This piece was prepared for the Osgoode Immigration Law Fall 2012 class. The following is not legal advice and should not be treated as such.
In 1758 Swiss jurist and philosopher Emerich de Vattel wrote that foreigners who might cause disorder “hurtful to the public welfare” should be sent elsewhere. The UN Convention on Refugees also permits a country of refuge to deport a refugee “who, having been convicted by a final judgment of a particularly serious crime, constitutes a danger to the community of that country.” Foreign nationals that are convicted of offences enumerated in s 36 of IRPA can be deported from Canada to their birth country. The issue that I would like to discuss in this paper is whether these deportations contravene s 11(h) of the Charter – Res Judicata (Double Jeopardy).
A leading case on this issue is Hurd v Canada. In Hurd the Federal Court of Appeal ruled that the deportation of a permanent resident who has been convicted of an offence in Canada does not violate s 11 (h) of the Charter because the Court does not consider deportation a form of punishment. The Court’s decision leans on two arguments in its reasoning. First, it distinguishes between deportation and older criminal sanctions of banishment to a penal colony, saying that deportation to a country of birth is not a penal consequence. Second, it considers it a “grave personal disadvantage” – as distinct from punishment – which is larger-than-merely-personal-disadvantage. The Court uses a loss of job as an example of personal disadvantage.
In its reliance on the first argument, the Court places an undue emphasis on the significance of country of birth.

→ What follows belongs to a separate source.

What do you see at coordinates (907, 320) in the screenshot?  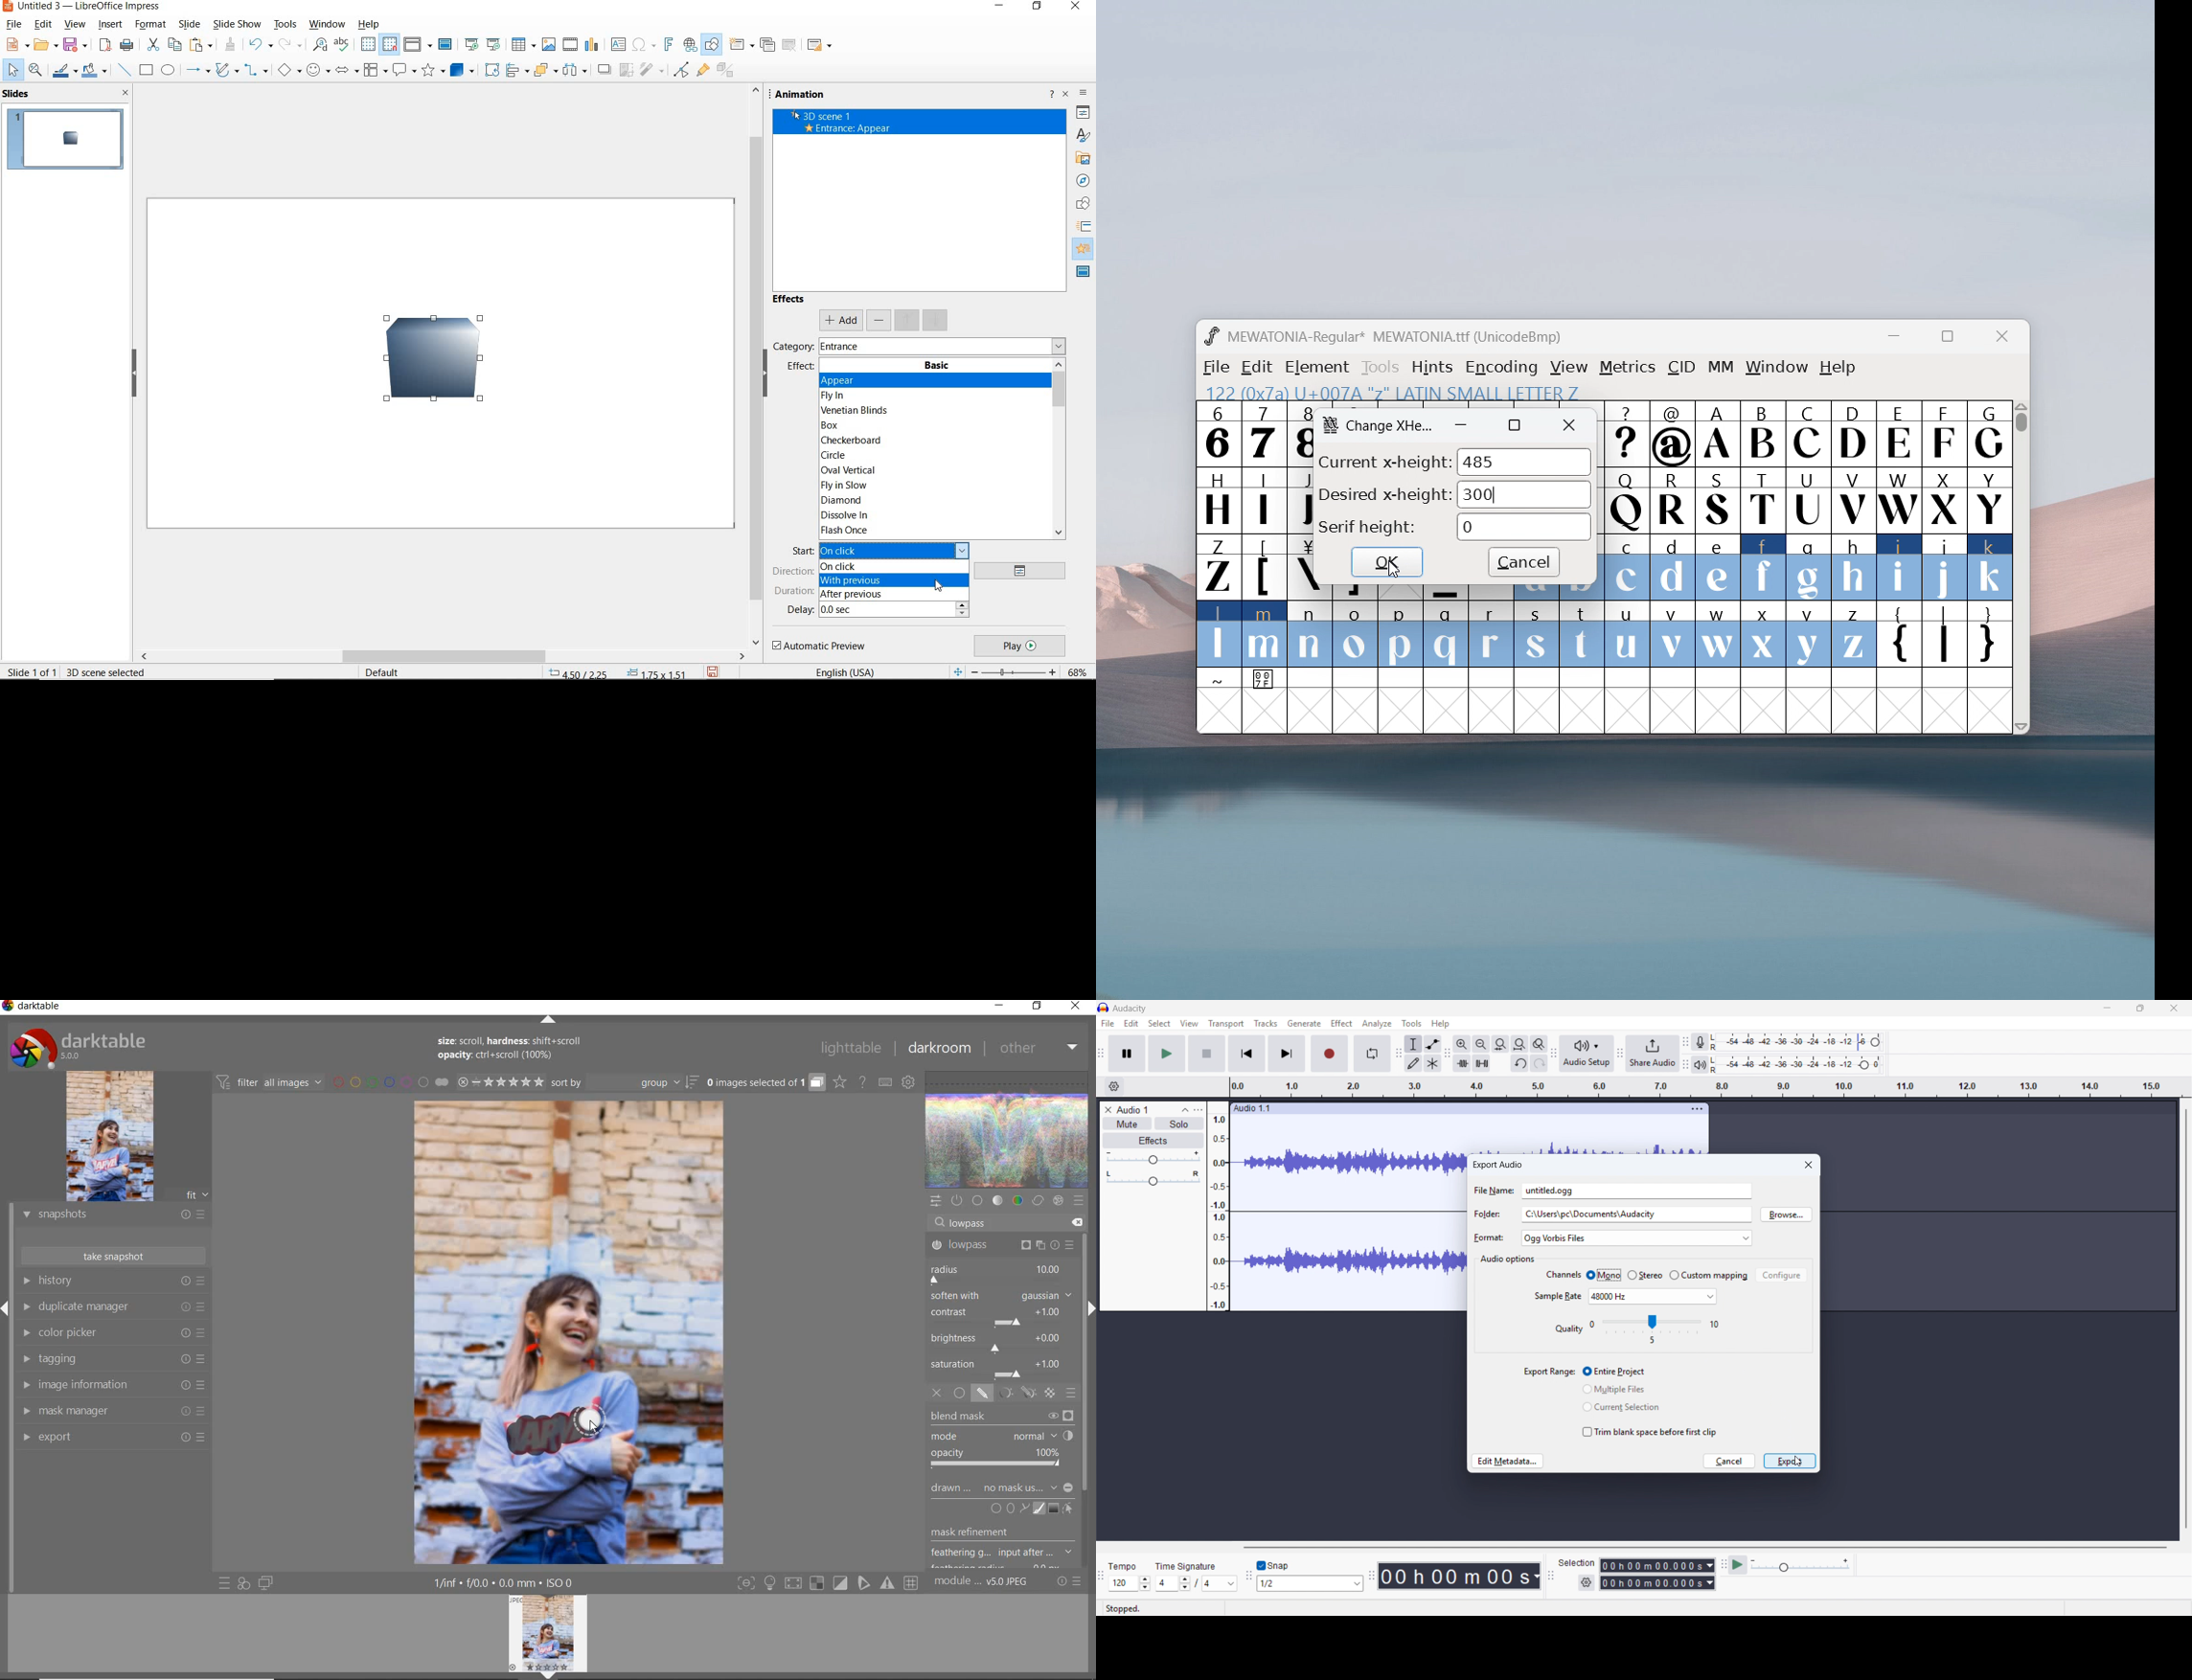 I see `move up` at bounding box center [907, 320].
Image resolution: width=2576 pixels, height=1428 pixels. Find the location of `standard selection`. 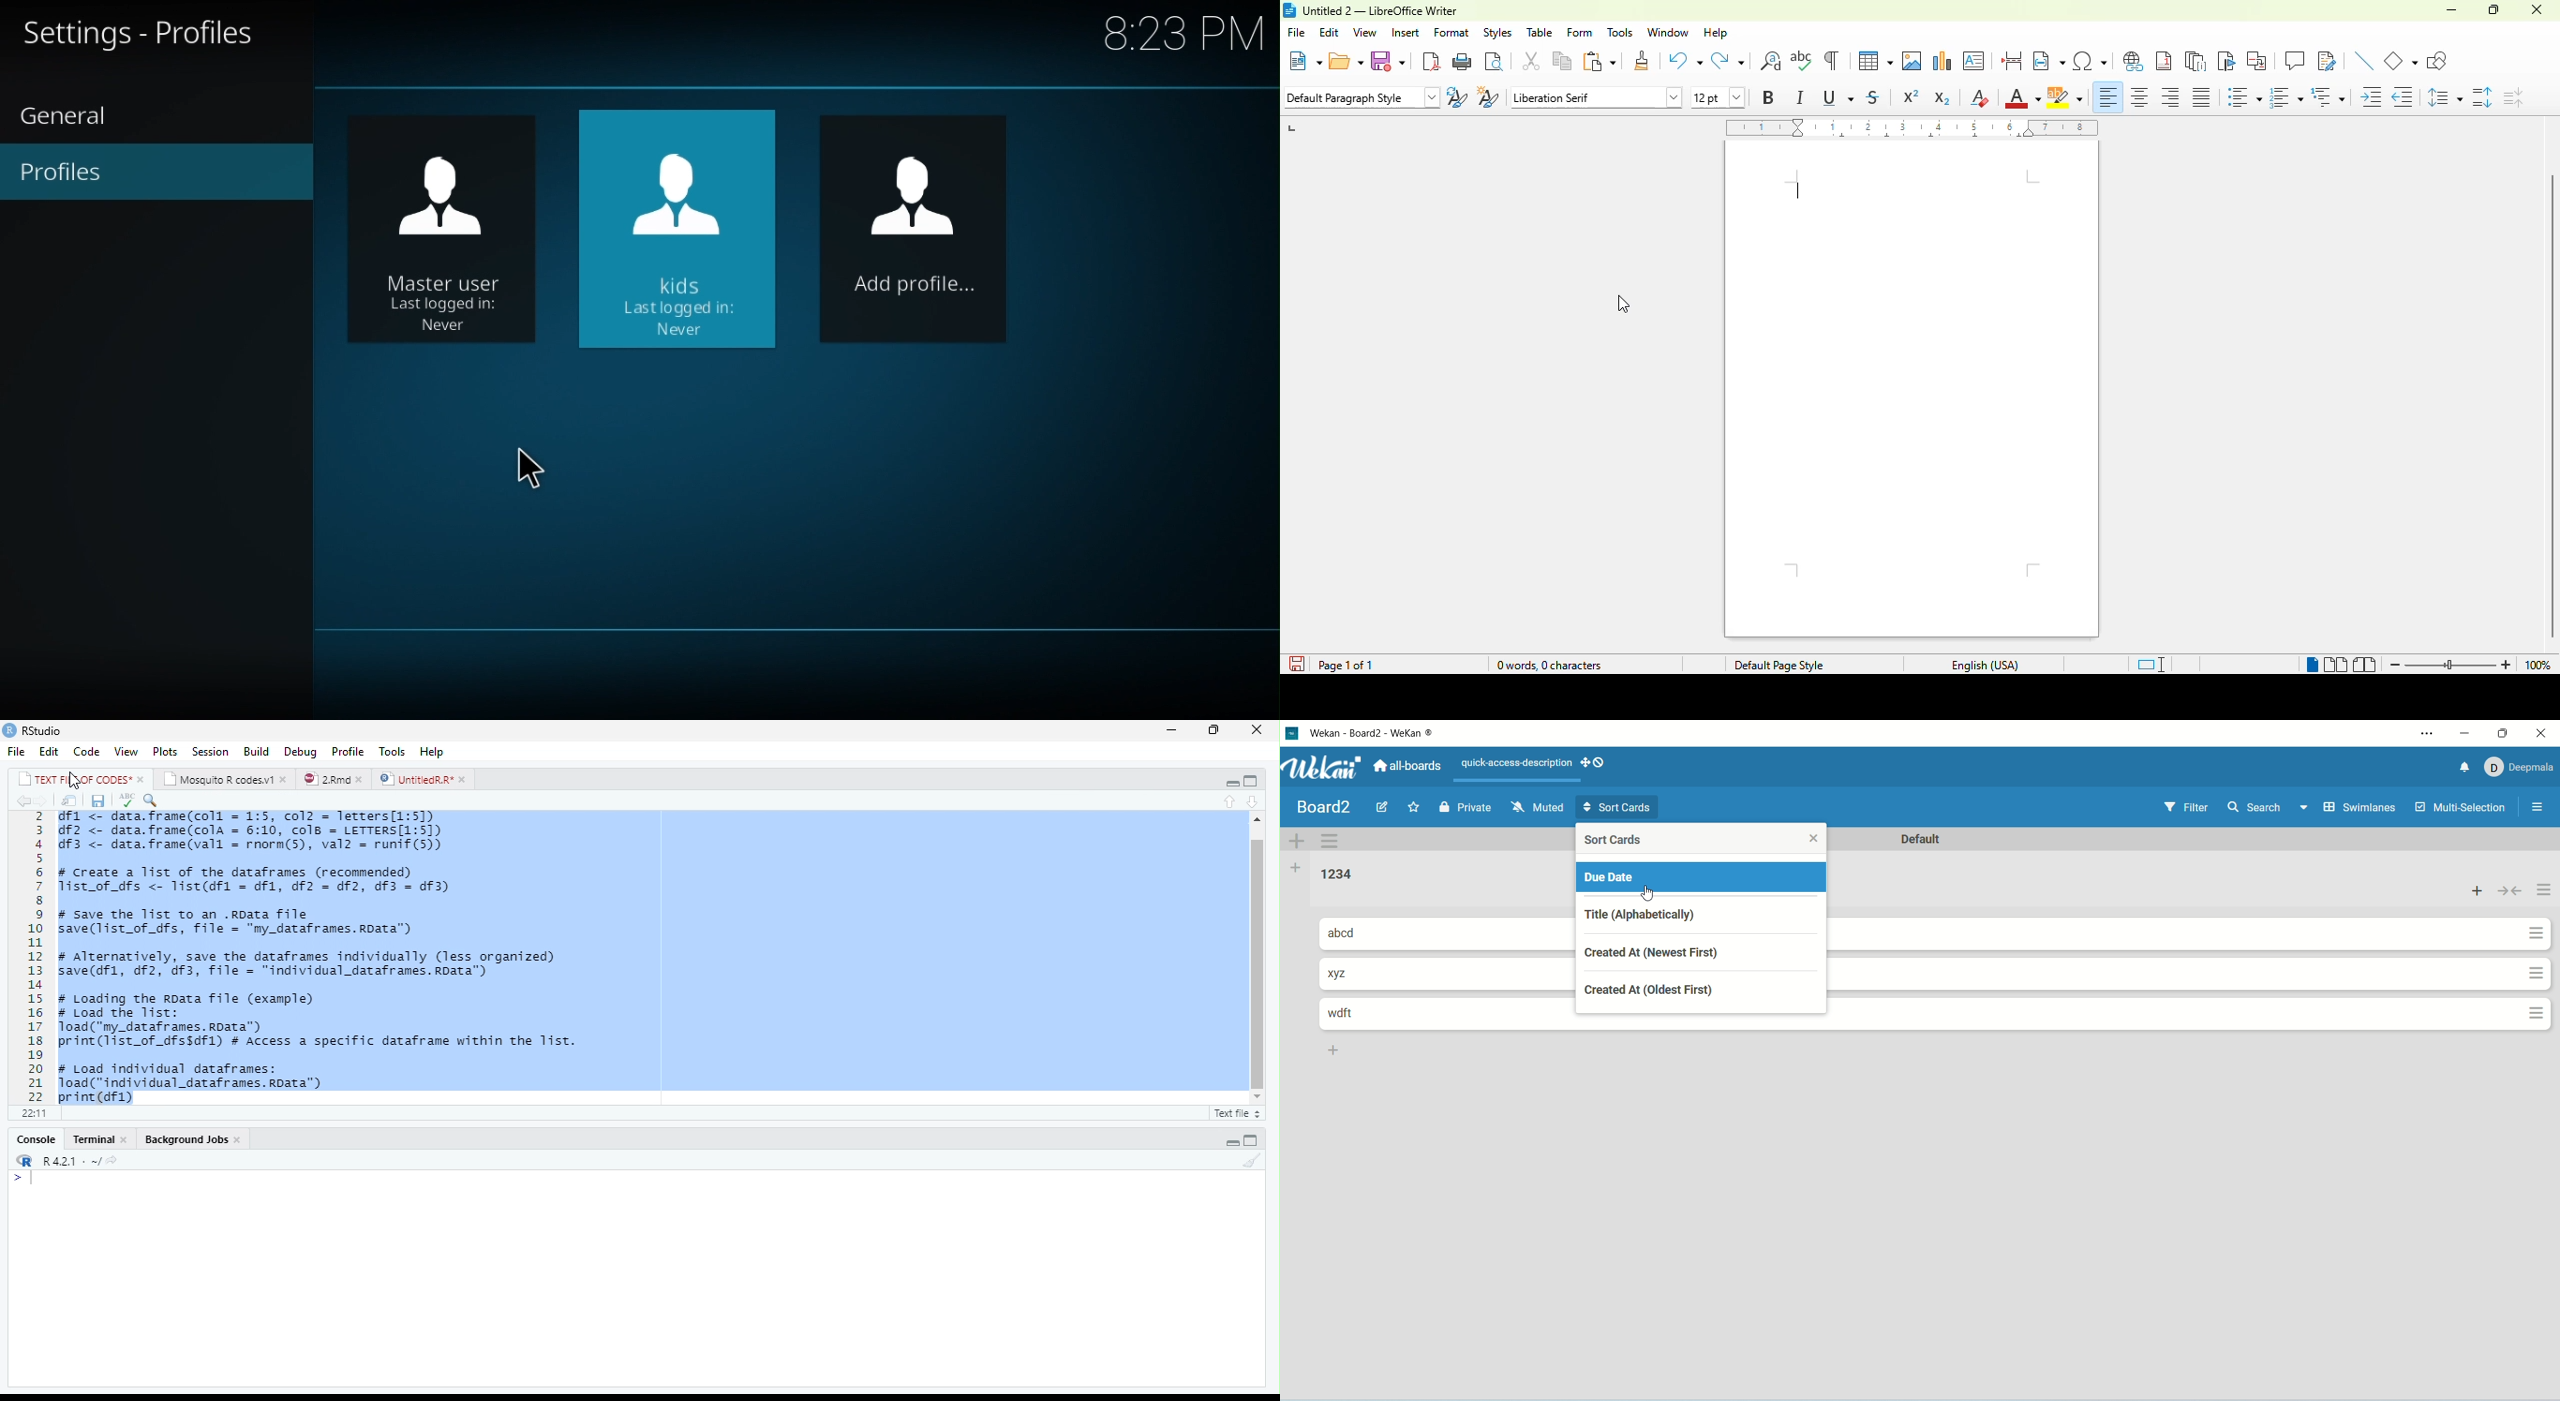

Whereas in the past, for the vast majority of people, their country of birth was also their only domicile and the only domicile of their family, today this is not the case. More than ever, people immigrate and establish their true domicile in other countries – sometimes during childhood – making the connection between a person and their country of birth simply a formality. In other words, deportation to a country of birth is in effect just an exile from the country of current residence. The Court also mentions a penal colony as being an element of punishment in an exile. With respect to Canada, which ranks consistently as a top country to live in even among developed nations, most developing nations are as much a “penal colony” as a designated penal colony was in the past, comparatively.
In its second argument, the Court declares deportation to be a “grave personal disadvantage” rather than a punishment. The example put forth for a personal disadvantage was loss of a job or a license. Personally, I find it difficult to draw analogous lines between loss of a job and deportation. The difference is in the consequences of each case. A loss of a job does not come with the consequences that the uprooting of a person from a country of residence brings in, like breaking up families. A loss of a job does not bar the person from obtaining a similar job, as deportation does for a chance to re-enter Canada. And lastly, a job is not as significant an aspect of a person’s life as his country of residence.
Based on the arguments above, deportation can be looked at as a punishment, if not in current legal terms, definitely in character due to its severely adverse effects on the person. Seeing how the double jeopardy is a fundamental principle of our legal system, such penal characteristics of deportation ought to make one uneasy. On one hand, as a Canadian citizen I would like our immigration system to bring immigrants that share our values to benefit our society. Therefore, an individual that deliberately violates the “essential condition of his or her being permitted to remain in Canada by committing a criminal offence” undermines the essence of Canadian immigration system and by all accounts should not be part of it. How does one reconcile these two competing views?
Perhaps this complication arises when deportation is applied to all non-citizen criminals uniformly. One way to address this question would be to create a system that draws a distinction between when deportation is a form of punishment and when it is in the spirit of Canadian Immigration and for the benefit of the Canadian society. This system would require some sort of a litmus test to discern between various cases factoring consequences of deportation to establish whether it would constitute a punishment. The Court’s reasoning in Hurd about severity of an action assessed the consequence of a punishment from the point of view of a deportee. I propose to adopt the same point of view in reasoning about severity of an action along the following considerations.
One immediate consideration that comes to mind is whether the deportee is likely to be retried for the same crime in the destination country for deportation. In allowing for deportation in these cases, Canada would in effect violate the spirit of the Charter that prohibits double jeopardy.
Another consideration is for the welfare of a deportee in the country of destination. In many countries the situation with human rights, in absolute terms, is abysmal and does not conform to the international standards. Banishing a person to such a country – an act that could endanger the person’s life and well-being – clearly goes beyond a merely “personal disadvantage”.
A third consideration about the adversity of the consequences on the person relates to the degree of connection to Canada’s polity. A person who immigrated at a young age has more connection to life in Canada than in the country of birth. From the point of view of the deportee this is no different that eviction to a penal colony.
Considering some of the consequences of deportation, I am not as confident as the Court in Hurd that deportation is not a form of punishment.